▶ [About this exercise]:
Only the lines from the one with "You are a GUI" to the end of the data below should be given again, exactly, with both ends included and pictures omitted.

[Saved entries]
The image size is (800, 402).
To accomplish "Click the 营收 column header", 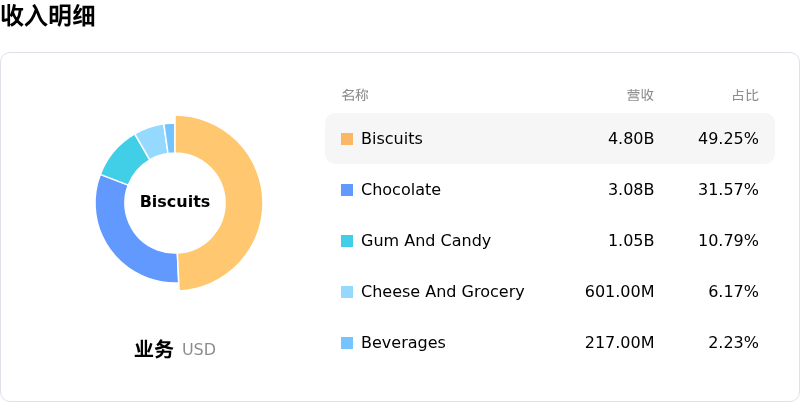I will [x=640, y=95].
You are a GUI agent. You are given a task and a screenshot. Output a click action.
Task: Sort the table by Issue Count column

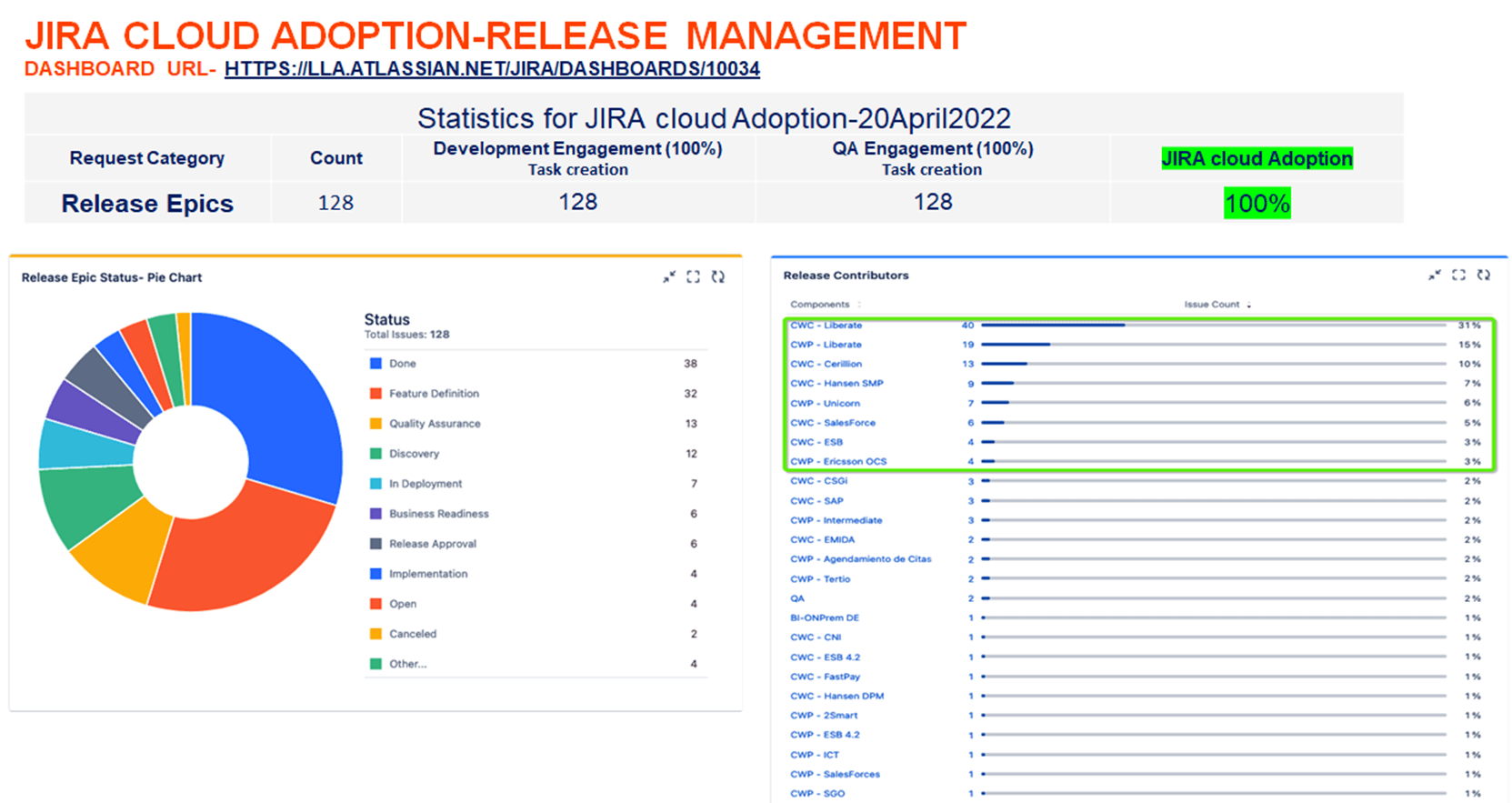tap(1211, 305)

▶ [Answer for this exercise]:
You are a GUI agent. You are given a task and a screenshot. Output a click action.
Task: Sort the table by Issue Count column

tap(1211, 305)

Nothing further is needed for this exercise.